Textabschnitt:
# Lithium-Ionen-Akku- Wie richtig laden?



## atzenfreak99 (22. Januar 2013)

Habe habe jetzt seit langem mal wieder ein neues Smartphone bekommen. Ich möchte auch das es möglichst lange hält. Also wie behandle ich den Akku am besten, immer richtig leer machen und auf 100% wieder aufladen oder immer mal kurz zwischendurch laden laden. 

Ich hoffe ihr versteht mich und könnt mir da paar tips geben


Edit: 
Wenn ich das Handy am laden bin und ich aber trotzdem noch bei youtube bin wird der Akku immer so warm, ist das normal? Kann das den Akku schädigen?


----------



## watercooled (22. Januar 2013)

Das was da so heiß wird dürfte die Ladeelektronik sein. Bei meinem Evo war es gleich.


----------



## Stryke7 (22. Januar 2013)

Bei dem Stromverbrauch, den Smartphones heute haben, ist es normal dass der Akku oder die Prozessoren mal warm werden.  Das macht aber weiter nichts.

Sollte der Akku richtig heiß werden, ist die Ladeelektronik oder der Akku defekt.


----------



## atzenfreak99 (22. Januar 2013)

Hab mich nur gewundert ob das normal ist



Aber wie lade ich so einen Akku richtig?


----------



## watercooled (22. Januar 2013)

Wie du magst. Den aktuellen Akkus ist das egal.


----------



## atzenfreak99 (22. Januar 2013)

Ist das auch egal wenn der Akku schon voll ist er trotzdem mehrere Stunden noch am ladekabel hängt?


----------



## fubii (22. Januar 2013)

Also nur das komplette entladen solltest du vermeiden. Ich denke die Ladeelektronik wird soweit entwickelt sein, dass sie dann nicht mehr weiter lädt. Was hast du denn für ein Smartphone?

Fragen und Aufgaben:
1. Beantworte anhand des Forenthreads zum Akkuladen:
(a) Was wird laut watercooled beim Laden so heiß?
(b) Was ist laut Stryke7 defekt, wenn der Akku richtig heiß wird?
(c) Was sollte man laut fubii vermeiden?
2. Schreib aus dem Forenthread zum Akkuladen alles von „Sollte der Akku“ bis hinunter zu „einen Akku richtig?“ wortgetreu ab.
3. Führe den Forenthread zum Akkuladen im Anschluss an den letzten Beitrag weiter.

Bereitgestellte Angaben:

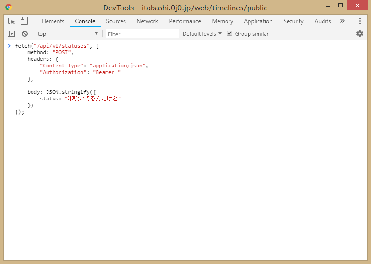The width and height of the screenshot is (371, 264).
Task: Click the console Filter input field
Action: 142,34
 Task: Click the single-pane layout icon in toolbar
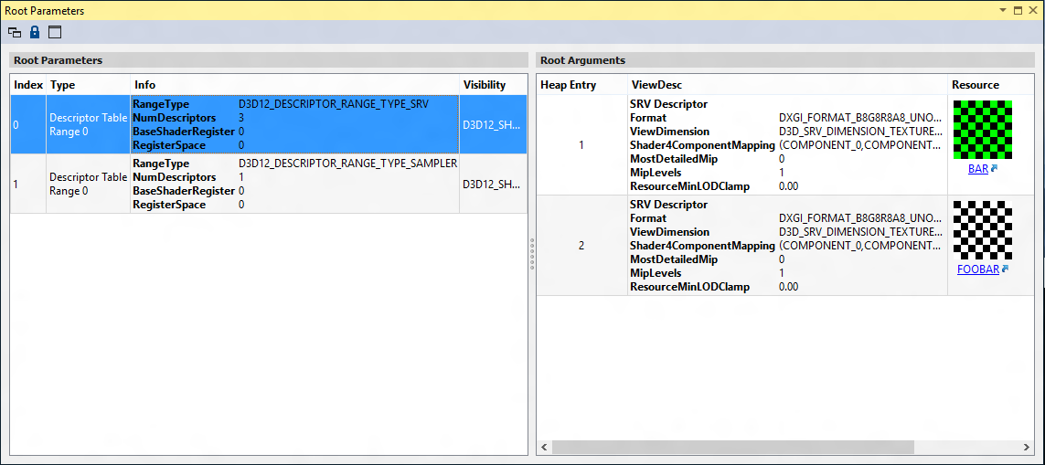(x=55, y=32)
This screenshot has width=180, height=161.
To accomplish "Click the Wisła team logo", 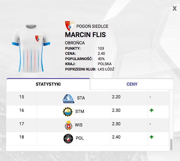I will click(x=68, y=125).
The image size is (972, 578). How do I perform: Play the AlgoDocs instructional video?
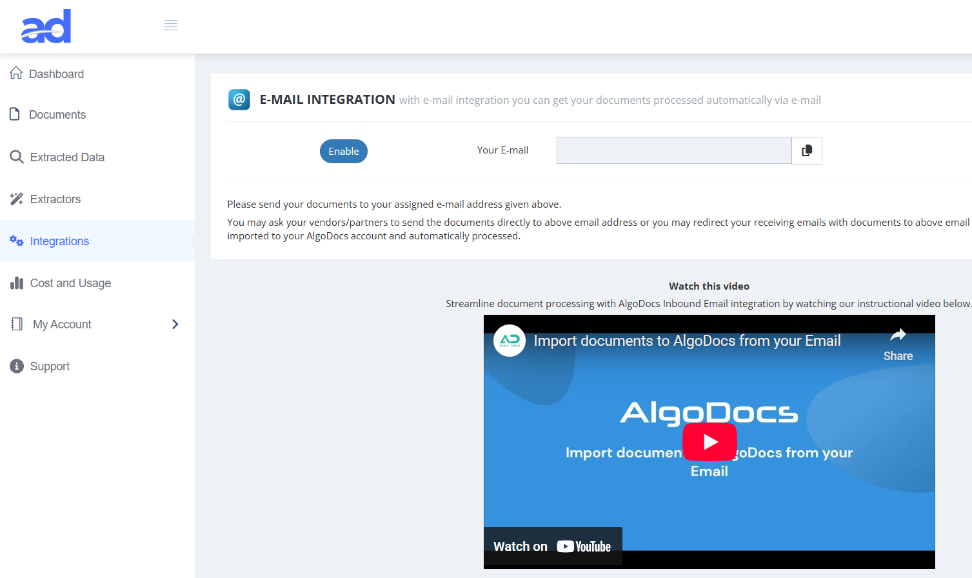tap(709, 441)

Antworten je Aufgabe:
1.
(a) Vermutlich die Ladeelektronik.
(b) Die Ladeelektronik oder der Akku.
(c) Das komplette Entladen.

2.
Sollte der Akku richtig heiß werden, ist die Ladeelektronik oder der Akku defekt.


----------



## atzenfreak99 (22. Januar 2013)

Hab mich nur gewundert ob das normal ist



Aber wie lade ich so einen Akku richtig?

3.
----------



## watercooled (23. Januar 2013)

Wie weit du entlädst ist Wurst.  Das Handy schaltet sich schon weit vor dee für den akku schädlichen grenze ab.


----------



## atzenfreak99 (23. Januar 2013)

Ich habe jetzt gerade das samsung Galaxy S3.


----------



## watercooled (23. Januar 2013)

Mach dir keine Gedanken. Auch zu langes Laden ist unmöglich.


----------



## KastenBier (23. Januar 2013)

Den Kapazitätsverlust wirst du nicht verzögern oder eher herbeiholen können. Egal wieviel Mühe du dir gibst. Der kommt mit seinem eigenen Tempo irgendwann von ganz allein. Erst unscheinbar, dann merklich


----------



## watercooled (23. Januar 2013)

Meist gefolgt von einem "Scheiz Handy!!"


----------



## atzenfreak99 (23. Januar 2013)

Dann kann ich anscheinend nichts falsch machen, mit dem laden.


----------



## watercooled (23. Januar 2013)

Was will man da falsch machen? Einen Fusionsgenerator hinhängen? Drehstrom reinblasen?


----------



## atzenfreak99 (23. Januar 2013)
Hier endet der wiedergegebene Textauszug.